La Confindustria e i sindacati hanno criticato il governo per l’esiguità della manovra che tende a ridurre il cosiddetto cuneo fiscale. Ancora non si hanno dati precisi, ma nella migliore delle ipotesi si tratta di poco più di un centinaio di euro per i lavoratori e per le imprese. Ridicolo. Ma, ammettiamo pure che per ridurre il cuneo fiscale fossero impiegati 4 miliardi, quelli che ci sarebbero se fosse rimasta l’Imu sulla prima casa, che cosa avrebbero prodotto in questa direzione? Considerando che i lavoratori dell’industria manifatturiera e delle costruzioni ammontano a circa 6 milioni di addetti, se questo beneficio si concentrasse su questa categoria, la riduzione del cuneo fiscale porterebbe circa 320 euro l’anno in tasca dei lavoratori e altrettanto per le imprese. L’effetto sarebbe comunque limitato e certamente non darebbe vita a una netta ripresa dell’occupazione per il semplice fatto che, come ci ha spiegato Keynes, in una clima di incertezza generalizzata l’occupazione e gli investimenti ripartono con difficoltà. Detto in altri termini: se diminuisce il costo del lavoro di circa 55 euro al mese in media per busta paga, come nel nostro esempio, non c’è un incentivo sufficiente a far sì che le imprese assumano altri lavoratori.
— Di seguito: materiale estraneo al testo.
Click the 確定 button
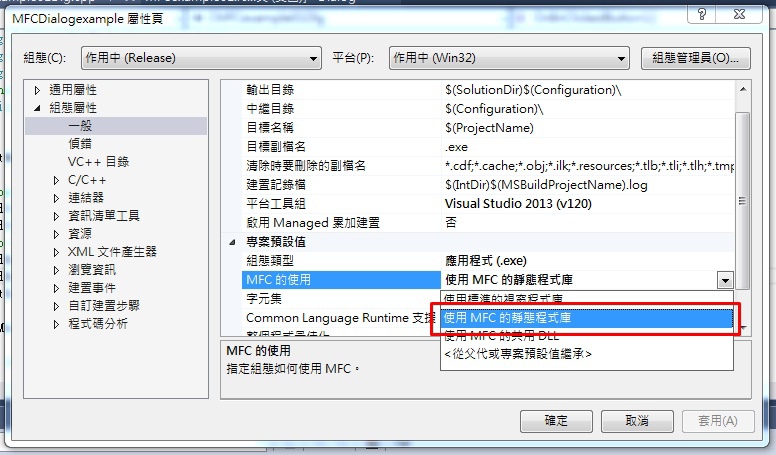 click(556, 421)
Inoltre, bisogna considerare il fatto che in molte produzioni, a partire da quella a media e alta tecnologia, il costo del lavoro ha un peso relativamente basso, ed in diversi casi non arriva al 10 per cento del costo finale al consumatore.

Se invece il governo usasse i 4 miliardi, che abbiamo ipotizzato, per assumere direttamente dei lavoratori nella sanità, scuola, Università, ricerca, servizi sociali, si creerebbero 130.000 nuovi posti di lavoro in settori in cui c’è un grande bisogno, dove i servizi sono spesso scadenti o insufficienti per la carenza di personale.
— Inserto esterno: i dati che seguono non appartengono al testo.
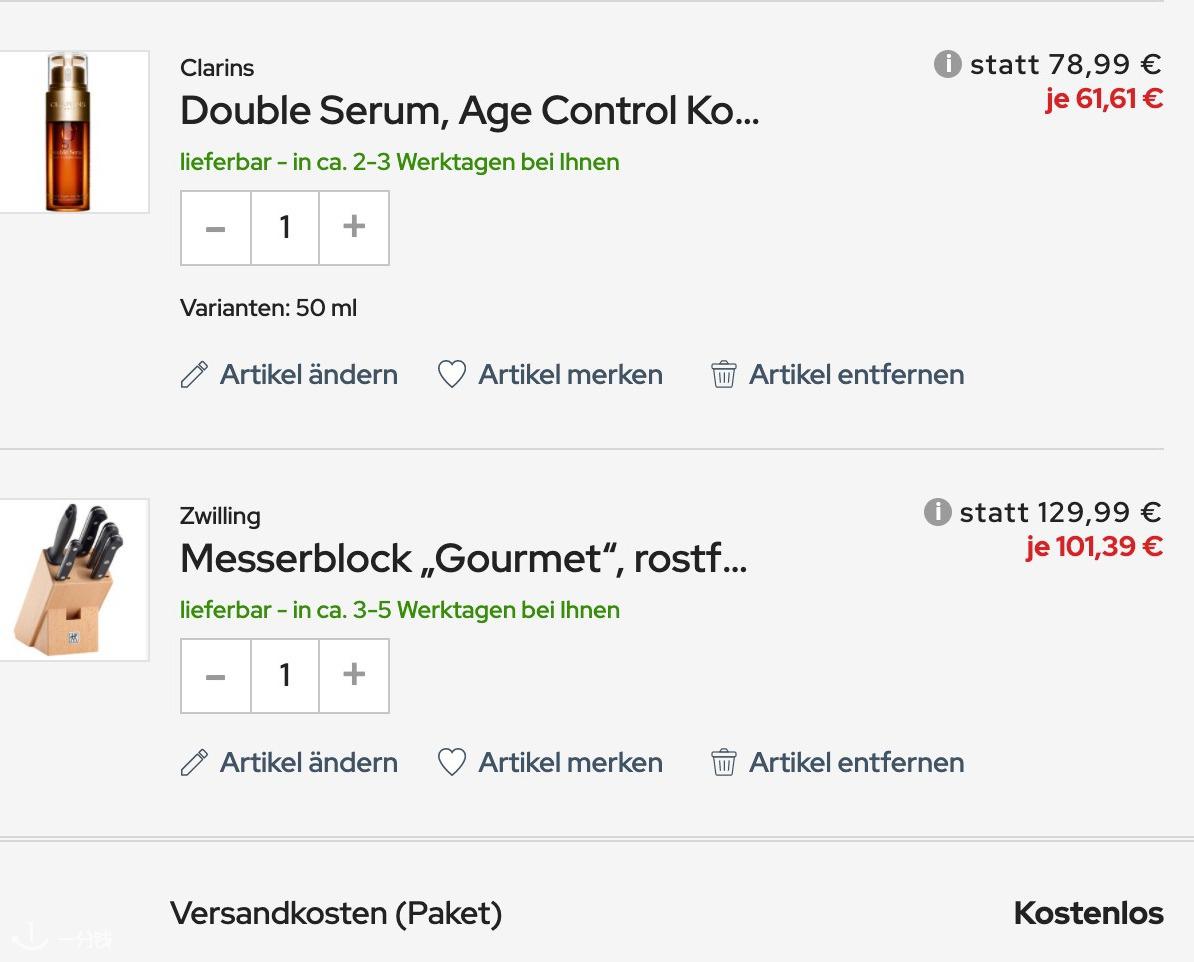This screenshot has height=962, width=1194.
Task: Select quantity field of Zwilling Messerblock
Action: (x=285, y=676)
Si tratta di posti pubblici, fissi, statali: «che orrore!» potrebbe dire il premier o il presidente di Confindustria o la Commissione Europea. Peccato che questa sia l’unica strada possibile per ridurre la disoccupazione oggi e non domani o dopodomani quando arriverà la mitica crescita che tutti i governi hanno annunciato da sei a questa parte.

Non solo. Questi nuovi lavoratori avrebbero un reddito da spendere e potrebbero fare aumentare anche la domanda interna creando altra occupazione, molto di più di quello che potrebbero fare i già occupati con un piccolo incremento nella busta paga. Last but not least, avere più occupati nella scuola/Università, nella ricerca, nella sanità e nei servizi sociali, migliorerebbe la qualità della vita per tutti e in particolare per i più poveri, che il peggioramento dei servizi pubblici ha colpito direttamente. E si potrebbero aggiungere alla lista i posti che servono per contrastare il dissesto idrogeologico, per mettere in sicurezza gli edifici pubblici, i beni archeologici, ecc.
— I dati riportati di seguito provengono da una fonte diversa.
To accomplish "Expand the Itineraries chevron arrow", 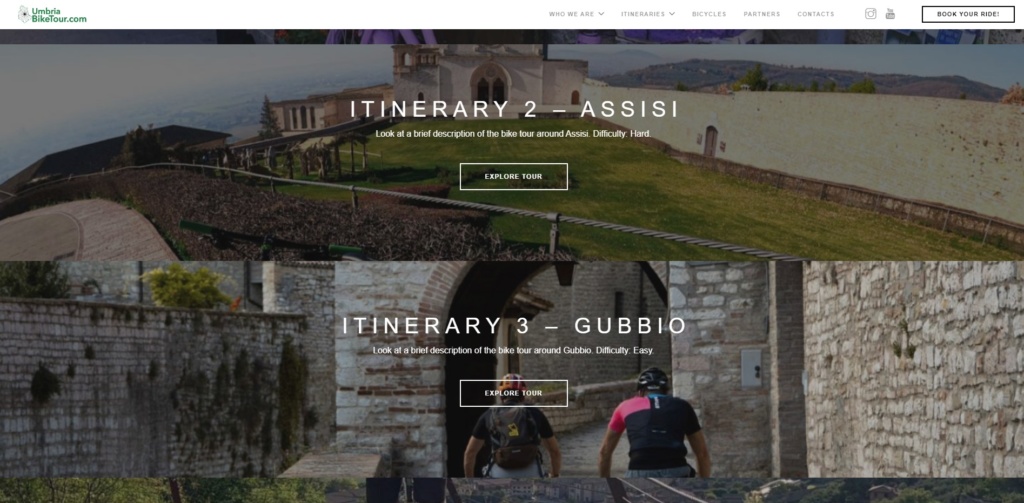I will coord(671,14).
Servirebbero altre risorse, certo, ma questa è l’unico modo che abbiamo per creare lavori realmente utili nel medio periodo. Questa è la linea di demarcazione tra una posizione liberista e una di sinistra rispetto alla questione dell’occupazione. La prima punta fideisticamente sulle virtù del mercato capitalistico di creare occupazione attraverso la crescita con opportuni incentivi, dimenticando che in tutto l’Occidente negli ultimi venti anni si è sempre più spesso registrata una ripresa jobless. La seconda posizione punta sul ruolo dello stato, e non si vergogna di dire che questo è l’unico soggetto che, in gran parte dell’Europa, tenendo conto della Nuova Divisione internazionale del Lavoro, possa creare realmente nuovi posti di lavori nel breve periodo.

Ma, per chi è disperato, parafrasando Keynes, non esiste un lungo periodo. Questa è , a nostro avviso, la vera sfida che si giocherà alle prossime elezioni europee. Ed è ciò che, insieme alla richiesta di ristrutturazione del Debito Pubblico, può creare la grande alleanza tra i paesi del Sud-Europa.